__EXCERTO DO DOCUMENTO__:
————————

Uma experiência que transformou a minha infância

(Por Carlos Romero Carneiro)

Foi naquele início dos anos 80 que tive contato com uma experiência que mudaria, para sempre, a minha vida. Chegou à escola uma orientadora nova. Era negra, esguia, de traços finos e muito delicados, arrematados por uma marca saliente na maçã do rosto. Ela entrou na minha sala com um saco de veludo vermelho debaixo do braço e disse que ali dentro havia um amiguinho. Eu, desde sempre, era curioso pra cacete e fiquei louco para saber do que se tratava. Devia ser um brinquedo ou um jogo educativo. Nada muito interessante. Pois a mulher definiu uma ordem de sorteio. Uma vez por semana, a criança escolhida deveria levar a sacola para casa e trazer de volta, na segunda-feira seguinte, para satisfazer à curiosidade de outro otário.

Eu fui o último a ser sorteado e, pior do que isso, ninguém queria me contar o que havia dentro daquela merda. E lá para o fim do ano, chegou — enfim — a minha vez, quando a história já havia perdido a graça. Todo mundo, com exceção de mim, conhecia o segredo daquele saco ensebado. A embalagem não pesava muito, mas não descobri o que continha nela porque o tecido era opaco e a orientadora forrou com crepom para dar volume. Vigarista. Mal cheguei ao portão, desatei o laço do pacote, enfiei a mão para tatear o recheio e veio a decepção: “Puta que pariu! É um livro!” E levei o tal amiguinho para casa, contrariado.

Aquilo ficou em cima da mesa por alguns dias, até que resolvi folhear. Mas o tal livretinho não era chato como o “Barquinho Amarelo” e as desventuras de três pirralhos tentando cuidar dos ovos de uma galinha feia. Era a história de um moleque endiabrado, que soltava fogo pelas ventas, tinha macaquinhos na cabeça e pernas que abraçavam o mundo. Caramba! Aquele menino era que nem eu! Eu li, reli, mostrei aos meus amigos e quis ter umas mil namoradas. Também me emocionei quando ele cresceu. Mas foi um choro de alegria, quase uma despedida saudosa, já que ele se tornou um cara legal.

————————

__TAREFA PROPOSTA 1__:
Responda com base no texto sobre a experiência de infância:
(a) De que cor era o saco de veludo que a orientadora levou para a sala?
(b) Em que dia a criança sorteada devia trazer a sacola de volta?
(c) Com que material a orientadora forrou o saco para dar volume?
__TAREFA PROPOSTA 2__: Reproduza literalmente um trecho do texto sobre a experiência de infância, começando nas palavras "(Por Carlos Romero" e parando depois de "de outro otário.".
As entradas a seguir não são necessárias.

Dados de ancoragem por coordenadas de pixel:
————————

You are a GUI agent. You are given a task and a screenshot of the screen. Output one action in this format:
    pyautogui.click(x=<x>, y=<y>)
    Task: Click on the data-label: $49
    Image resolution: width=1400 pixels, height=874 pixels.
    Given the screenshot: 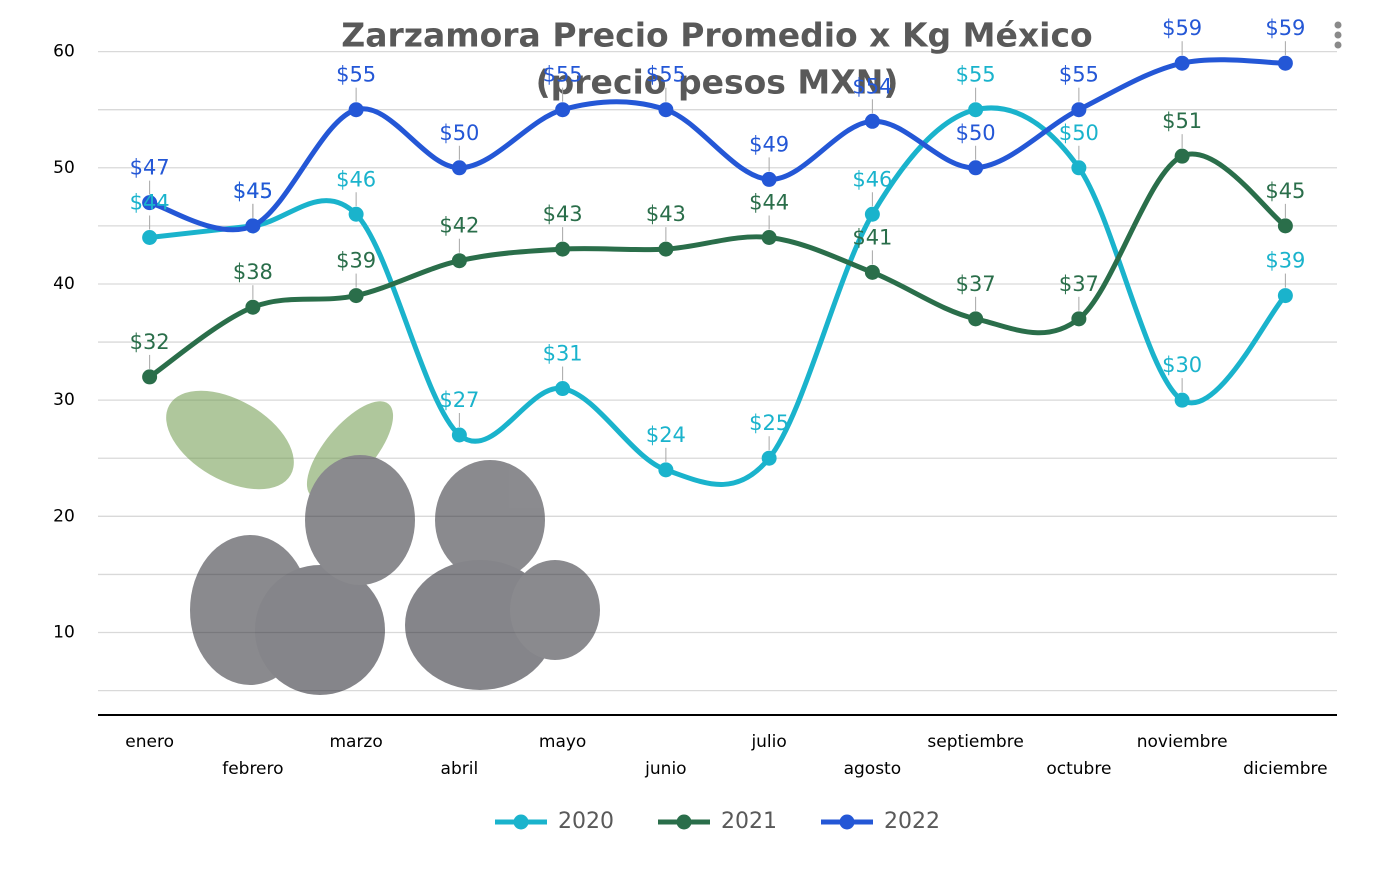 What is the action you would take?
    pyautogui.click(x=769, y=144)
    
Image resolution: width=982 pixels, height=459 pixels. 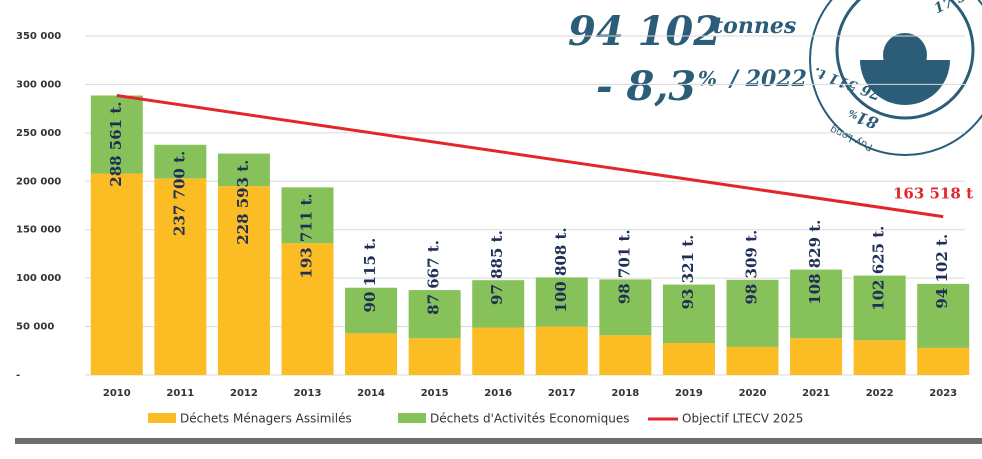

————————

__RESPOSTA 1__:
(a) Vermelho.
(b) Na segunda-feira seguinte.
(c) Com crepom.

__RESPOSTA 2__:
(Por Carlos Romero Carneiro)

Foi naquele início dos anos 80 que tive contato com uma experiência que mudaria, para sempre, a minha vida. Chegou à escola uma orientadora nova. Era negra, esguia, de traços finos e muito delicados, arrematados por uma marca saliente na maçã do rosto. Ela entrou na minha sala com um saco de veludo vermelho debaixo do braço e disse que ali dentro havia um amiguinho. Eu, desde sempre, era curioso pra cacete e fiquei louco para saber do que se tratava. Devia ser um brinquedo ou um jogo educativo. Nada muito interessante. Pois a mulher definiu uma ordem de sorteio. Uma vez por semana, a criança escolhida deveria levar a sacola para casa e trazer de volta, na segunda-feira seguinte, para satisfazer à curiosidade de outro otário.